The corresponding liability on the government stimulus funds repayable was also reversed in the balance sheet. Thanks largely to the recognition of government stimulus income, total revenue and other income for the quarter increased by $11,600,000 or 11.2 percent to $115,000,000 Facility service revenue was essentially flat at approximately $103,600,000 in the quarter. Importantly, even when excluding the government's seamless income, our income from operations increased 11.7 percent to $14,200,000 and EBITDA was up 8.3 percent to $19,100,000 On the NCIB front, we repurchased 554,900 shares in the quarter and 1,230,600 shares over the 1st 9 months of the year, thereby returning $5,700,000 $11,300,000 to the shareholders in those respective periods. Additionally, we continue to reduce our corporate debt, lowering the balance in our credit facility by a further $2,000,000 for the quarter, making it a $12,000,000 decrease over the 1st 9 months and resulted in an outstanding balance of only $4,000,000 at quarter end.
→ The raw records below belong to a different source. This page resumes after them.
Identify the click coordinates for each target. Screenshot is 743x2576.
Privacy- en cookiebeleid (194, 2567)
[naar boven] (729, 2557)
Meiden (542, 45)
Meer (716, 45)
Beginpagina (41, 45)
Before turning things over to David, I wanted to give a big shout out to the team at Arkansas Surgical Hospital.

Speaker 1

During the quarter, ASH was ranked 1 of the top 10 hospitals in the U. S. For low readmission rates as measured by the hospital readmission reduction program by CMS. ASH was the only hospital in Arkansas to make that list. I would now like to turn the call over to David to review our financial results for the quarter.

Speaker 1

David?

Speaker 2

Thank you, Jason, and good morning, everyone. As usual, please note that all dollar amounts that follow are in U. S. Dollars. 3rd quarter facility service revenue increased $215,000 to $103,600,000 as higher surgical and pain management case volumes were partly offset by the combined impact of case and payer mix.

Speaker 2

Total surgical cases rose by 3.1 percent with observation cases up 13% and outpatient cases increasing by 6.5%, while inpatient cases declined by 22.1%. Pain management cases grew by 13.4%. Total operating expenses declined 1.1 percent to $90,000,000 with reductions in drugs and supplies, largely offset by increases in salaries and benefits and G and A expenses. Consolidated salaries and benefits rose by 4.5% as a result of higher clinical and non clinical salaries due to annual merit increases, full time equivalent increases, market wage pressures and higher physician salaries. This was partly offset by the impact of the sale of Black Hills Surgical Hospitals and Gillette Urgent Care Center back in April.

Speaker 2

We saw a 7.2% decrease in consolidated drugs and supplies, largely due to the impact of lower acuity cases in addition to improved cost savings at certain facilities. Consolidated G and A expenses were essentially flat year over year. And as Jason mentioned earlier, income from operations was up 11 point 7% to $14,200,000 in the quarter and EBITDA increased by 8.3 percent to $19,100,000 Looking at our balance sheet, at the end of the quarter, we had consolidated net working capital of $11,400,000 and cash and cash equivalents of $18,700,000 compared to net working capital of $19,800,000 and cash and cash equivalents of $24,100,000 at year end. The decreases in net working capital and cash and cash equivalents are the result of the continuing return of capital to shareholders through dividends and NCIB share purchases, along with further reductions in corporate debt. In the 1st 9 months of the year, we paid $4,500,000 in dividends, reduced our corporate credit facility's outstanding balance by $12,000,000 and returned $11,300,000 to shareholders by repurchasing a little over 1,200,000 common shares under the NCIB.

Speaker 2

This concludes our prepared remarks. We'd now like to open up the call for questions. Operator?

Operator

Thank you. We do not have any questions at this time. Presenters, please continue.

Speaker 1

Thank you, operator, and thank you all for joining us this morning. We look forward to sharing more updates with you next quarter.

Operator

This concludes today's stock conference call. Thank you for your participation. You may now disconnect.